ZINC22:Checkout
This page describes checking out ZINC22 SMILES tranches for 3D building. It also describes how to assemble a library subset, some of which may not be built yet.
check_out_zinc22.bash [hlogp_range] [database generation]
Which will return you a file like this:
[hlogp_start]_[hlogp_end]_[generation].smi
Or throw some sort of warning/error if you check out molecules that have already been checked out. This could be implemented in some sort of tranche-browser-like web api. There would also be a log for each "transaction" that records number of mols checked out, who checked them out, and when.
For ying's case, where we're going to be checking out a specific subset of molecules, the process is a little different. After we've fetched db2s from /nfs/exd and trimmed down our list of molecules to be built, we want to check the remaining molecules out of /nfs/exb. We want all molecules to be built from the sample, so if molecules from a particular tranche have been checked out but not built yet (for whatever reason) we will still want to build them, not toss them out. We can mark these molecules separately.

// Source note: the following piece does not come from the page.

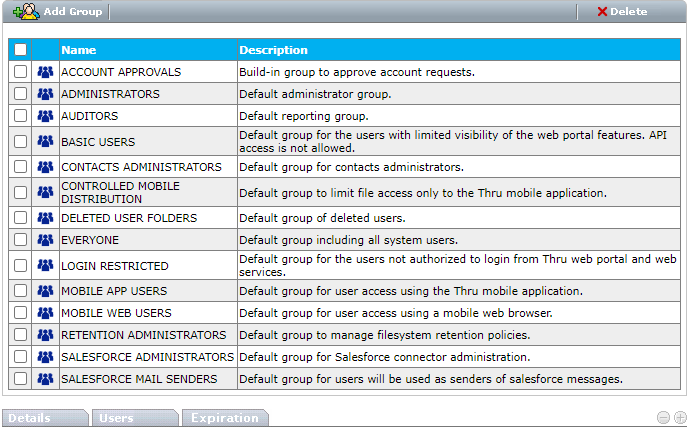
Task: Open the Users tab
Action: click(x=116, y=418)
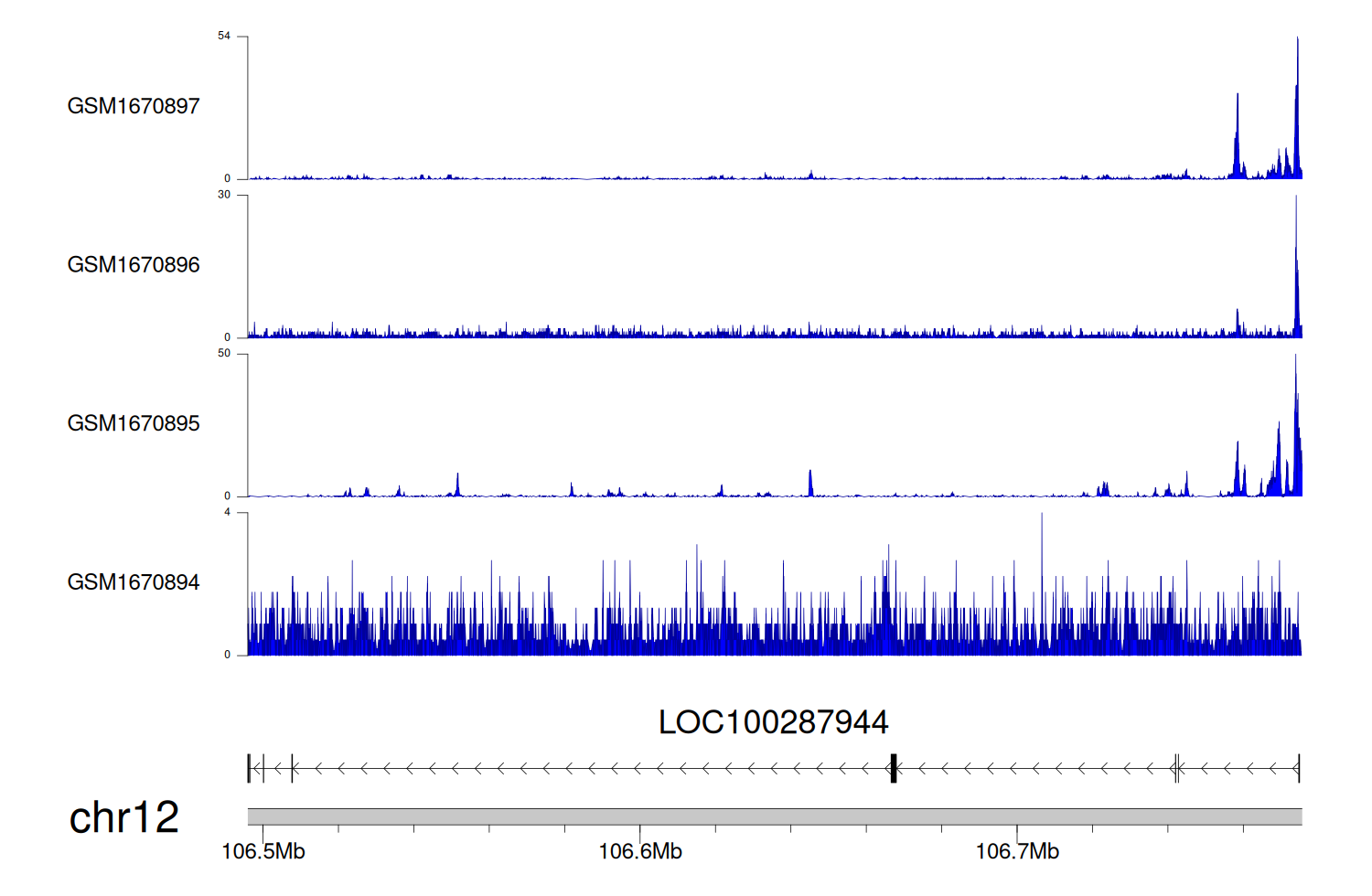Click the 106.5Mb axis tick label

tap(263, 852)
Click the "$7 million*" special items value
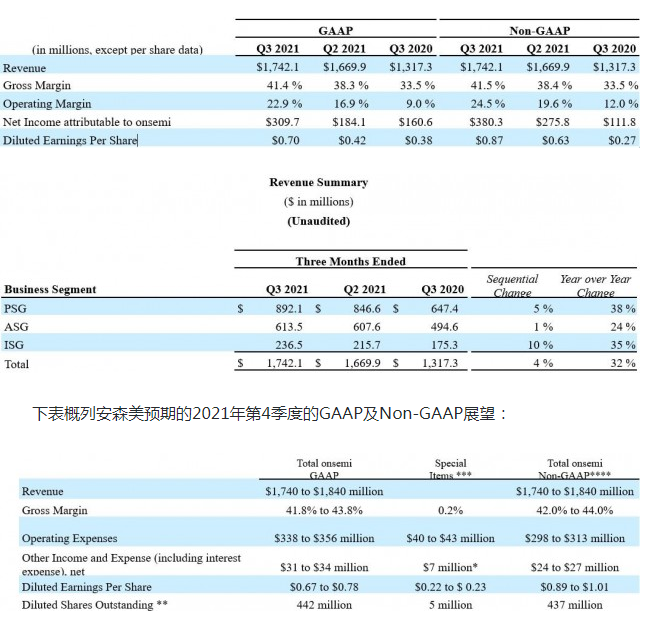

So at the end of Ying's query, there will be 4 outputs, all of which will be organized into subdirectories of hlogp and generation:
found_db2s/ : existing db2s found not_found_smi/ : smiles that were not checked out found_not_built_smi/ : smiles that were already checked out not_in_library_smi/ : smiles that weren't found in our library
The results of building not_found_smi can be safely added in to the 3D database, the rest should be treated as separate from our database. Also, her molecules should be built in a separate query directory, to indicate that we're only building a subset of molecules from each tranche.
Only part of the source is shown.